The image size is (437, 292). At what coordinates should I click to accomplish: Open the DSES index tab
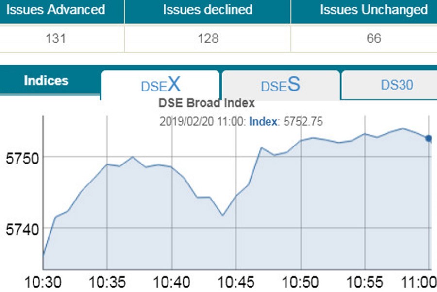click(x=281, y=85)
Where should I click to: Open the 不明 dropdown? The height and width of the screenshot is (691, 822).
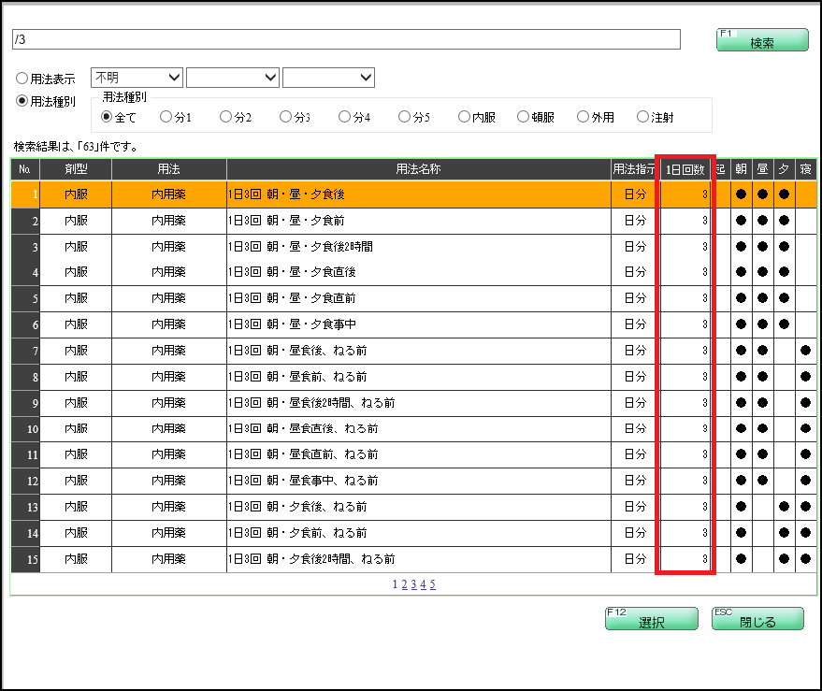(136, 78)
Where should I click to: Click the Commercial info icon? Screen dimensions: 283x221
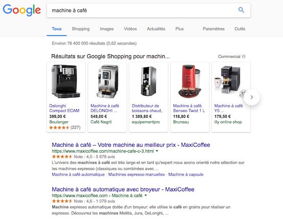coord(244,57)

◆ ◆ ◆

• Job: Reproduce the text lines of the records above verbatim, one per line and in their original order. Omit the pictures.

• The completed task:
The image size is (437, 292). At what coordinates should I click to accomplish: Open the DSES index tab
click(x=281, y=85)
Where should I click to: Open the 不明 dropdown? The height and width of the screenshot is (691, 822).
(136, 78)
Where should I click to: Click the Commercial info icon? Screen dimensions: 283x221
coord(244,57)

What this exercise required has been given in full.